Les études, pour ceux qui auront la chance de tomber sur une école qui leur laisse suffisamment d'autonomie, leur fournira le terreau sur lequel pousseront des aspirations, où tout un jardin diapré viendra fournir un exemple de ce que pourrait être la vie humaine lorsqu'on y a l'espace d'y déployer sa créativité, et, pour user d'une formule éculée et flatteuse, de devenir ce qu'on est. Mais le fossé entre études et emploi dans la "vie active", constituera pour certains un abîme infranchissable au sein duquel d'aucuns perdront leur âme (une partie dans le meilleur des cas) et parfois plus que cela: la santé d'un corps aussi (si tant est qu'on puisse décorreller le corps et l'esprit). L'individu "adulte" est celui à qui on ne fait pas confiance, il est l'individu irresponsable à qui l'on demande toutefois d'être responsable, mais de ses erreurs seulement. De huit heures à dix-huit heures, au boulot. Peu importe que la tâche soit accomplie, il n'est pas l'heure de rentrer chez soi, il faut rester, faire sembler, trouver autre chose. Les tâches s'enchaînent sans qu'il soit possible de profiter un tant soit peu d'un quelconque achèvement. Influer sur les objectifs, les priorités, n'est pas de votre ressort, ce n'est pas ce qu'on vous demande. Vous n'avez pas à marquer la production de votre singularité, il faut qu'un autre que vous puisse faire la même chose, il faut que tous puissent faire la même chose. Devenez la fonction que l'on attend de vous, celle qui vous définira même dans la vie privée, lorsqu'on vous demandera ce que vous faîtes dans la vie. Dans la vie, c'est au travail, c'est une case dans le vaste puzzle d'un système capitaliste, c'est une fonction que l'on peut déterminer entièrement par une description plus ou moins brève, mais toujours définie. Ce n'est pas un de ces espaces métaphysiques, de ceux qu'aucun discours n'épuise, de ces grands horizons qui fondent l'essence première de la curiosité des humains: d'où venons-nous, où allons-nous, pourquoi? Non tout cela c'est hors-la-vie, votre cellule privée, si tant est qu'il vous reste un iota d'énergie, physique et spirituelle, à consumer en ces questions inutiles. Vous devenez la fonction, vous apprenez à être un énoncé descriptif, et c'est cela que la vie enfin...

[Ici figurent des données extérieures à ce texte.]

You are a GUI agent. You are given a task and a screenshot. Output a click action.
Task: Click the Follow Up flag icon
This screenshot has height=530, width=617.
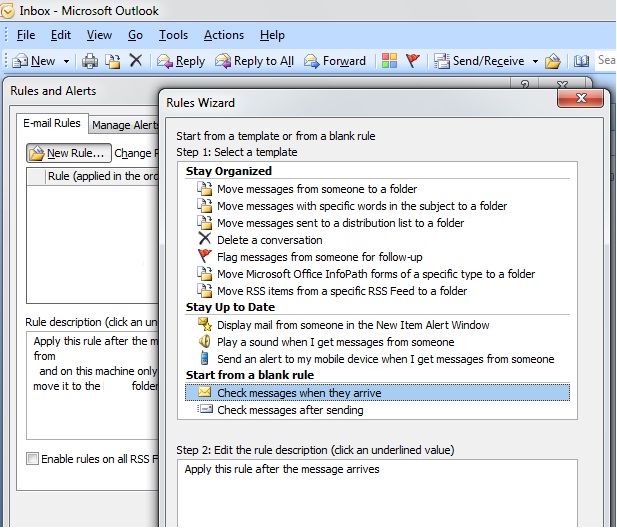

La même activité, la même fonction, aussi riche soit-elle, jusqu'à épuisement, du soleil levant au crépuscule, le même rôle à répéter sur scène ou en coulisses, celui qui vous obsède lorsque vous reposez votre âme dans le divertissement. Lorsque vous employez toutes sortes de drogues (chacun la ou les siennes) pour apaiser un peu les étalons de l'attelage qui vous rappellent par leur perpétuel tiraillement, qu'un homme est peut-être multiple, qu'il est peut-être même une indétermination qu'une grille figée et définie ne saurait comprendre véritablement. L'espace du temps pour vous, et pour tant d'autres, se défait lentement, oscille entre la granularité indistincte d'une multitude d'unités juxtaposées, sur lesquelles vous sautez une à une, comme on avancerait sur un sol qui s'effrite, et la continuité hétérogène d'un écoulement égal, d'une permanence sans écart, sans phonème, et où la voix d'un coeur même, s'effile et puis s'atone.

Le monde est tel qu'il est, la culture est une nature, avec ses lois immuables, l'espace de la société est l'espace même des choses. Il n'y a pas d'autres systèmes, le quotidien politique n'est pas le fruit de choix mais le simple déroulement nécessaire de phénomènes causaux. Il n'y a pas de possible, pas d'ailleurs ni lendemains qui chantent. L'Autre n'existe plus, vous êtes ici et maintenant, sans alternative et sans issue de secours.